In one occasion Jesus was asked a question by Pilate, "Are you the King of the Jews?" How he answered could have saved him. For example he could have said: "No." If he did he would not be seditious against Rome and quite possibility would have been saved. He answered, "You yourself say it." By this idiom he meant "Yes." While he broke the extreme interpretation of silence there we see that in fact he was silent by refusing to answer other questions. This surprised governor - after all who would not come to their own defense?
"But while he was being accused by the chief priests and the elders, he made no answer. Then Pilate said to him: "Do you not hear how many things they are testifying against you?" But he did not answer him, no, not a word, so that the governor was very surprised." - Matthew 27:12-14
The conclusion we can reach is that he answered questions about who he was - however instead of defending himself they "convicted" him all the more - and when asked to defend himself, or when presented with an opportunity to do so, he remained silent.
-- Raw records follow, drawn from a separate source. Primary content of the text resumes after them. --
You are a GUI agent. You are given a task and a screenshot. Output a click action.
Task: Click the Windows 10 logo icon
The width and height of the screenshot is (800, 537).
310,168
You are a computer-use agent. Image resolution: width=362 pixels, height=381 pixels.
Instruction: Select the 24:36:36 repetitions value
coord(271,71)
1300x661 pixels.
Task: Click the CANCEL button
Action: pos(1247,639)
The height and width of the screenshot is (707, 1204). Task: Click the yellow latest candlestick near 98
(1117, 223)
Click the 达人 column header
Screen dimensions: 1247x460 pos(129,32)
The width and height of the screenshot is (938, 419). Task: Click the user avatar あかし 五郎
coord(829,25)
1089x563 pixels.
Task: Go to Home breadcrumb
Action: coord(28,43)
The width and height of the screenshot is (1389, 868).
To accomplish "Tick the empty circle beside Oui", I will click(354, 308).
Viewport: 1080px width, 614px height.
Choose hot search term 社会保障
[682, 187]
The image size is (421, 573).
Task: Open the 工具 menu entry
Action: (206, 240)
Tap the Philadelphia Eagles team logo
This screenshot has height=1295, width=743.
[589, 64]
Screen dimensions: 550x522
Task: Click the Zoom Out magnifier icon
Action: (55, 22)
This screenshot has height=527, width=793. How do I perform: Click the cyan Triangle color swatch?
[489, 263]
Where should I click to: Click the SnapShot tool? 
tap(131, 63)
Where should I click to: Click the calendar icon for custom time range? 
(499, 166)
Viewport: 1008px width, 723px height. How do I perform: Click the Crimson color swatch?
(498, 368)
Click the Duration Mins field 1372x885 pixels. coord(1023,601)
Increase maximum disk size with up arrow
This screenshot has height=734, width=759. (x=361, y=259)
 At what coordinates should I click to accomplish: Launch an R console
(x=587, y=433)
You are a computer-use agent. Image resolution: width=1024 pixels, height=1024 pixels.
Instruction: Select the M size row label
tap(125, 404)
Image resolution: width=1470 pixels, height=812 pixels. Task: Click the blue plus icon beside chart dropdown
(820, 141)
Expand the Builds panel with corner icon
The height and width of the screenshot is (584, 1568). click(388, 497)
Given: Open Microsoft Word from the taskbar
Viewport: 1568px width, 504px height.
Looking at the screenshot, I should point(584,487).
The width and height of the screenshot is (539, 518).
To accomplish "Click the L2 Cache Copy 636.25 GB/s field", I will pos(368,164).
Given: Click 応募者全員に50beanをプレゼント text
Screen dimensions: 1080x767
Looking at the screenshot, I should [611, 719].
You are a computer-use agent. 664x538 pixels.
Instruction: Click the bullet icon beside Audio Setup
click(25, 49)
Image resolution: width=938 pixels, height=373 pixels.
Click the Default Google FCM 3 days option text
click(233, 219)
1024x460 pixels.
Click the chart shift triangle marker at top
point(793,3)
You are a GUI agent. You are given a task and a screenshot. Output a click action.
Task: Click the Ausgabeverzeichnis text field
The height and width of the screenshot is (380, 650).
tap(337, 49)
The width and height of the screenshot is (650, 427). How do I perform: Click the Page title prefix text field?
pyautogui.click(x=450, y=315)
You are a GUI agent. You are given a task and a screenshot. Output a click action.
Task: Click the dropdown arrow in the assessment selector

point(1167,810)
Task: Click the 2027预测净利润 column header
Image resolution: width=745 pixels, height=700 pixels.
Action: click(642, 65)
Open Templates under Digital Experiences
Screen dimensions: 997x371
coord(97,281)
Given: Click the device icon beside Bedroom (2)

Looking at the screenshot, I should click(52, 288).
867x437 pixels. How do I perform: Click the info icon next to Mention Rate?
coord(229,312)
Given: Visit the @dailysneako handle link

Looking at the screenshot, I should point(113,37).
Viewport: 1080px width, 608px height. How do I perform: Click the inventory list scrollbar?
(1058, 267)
He therefore met the requirements of Isaiah 53:7, and the early Christians (e.g., Philip or Peter) found no contradiction in the accounts because Jesus was silent and Isaiah didn't mean that he wouldn't make a noise (even if he didn't talk the skeptic might say, "Jesus opened his mouth to breath! He isn't the Messiah!"), but rather that he would be silent in his own defense.

The Conclusion
Because Isaiah's words do not indicate that God's Servant would be totally silent, and that Jesus was silent in his own defense and only said a few things when ordered to or put under oath, things which concerned his identity only, we can say that he was in fact silent.

If skeptics are still not satisfied with this explanation there is no excuse. Instead of being reasonable and understanding the intent of Isaiah (i.e., the Messiah would not defend himself and would silent except when needed) they set the bar so high that Jesus could never live up to it. However we can be confident that Jesus did keep silent when on trial.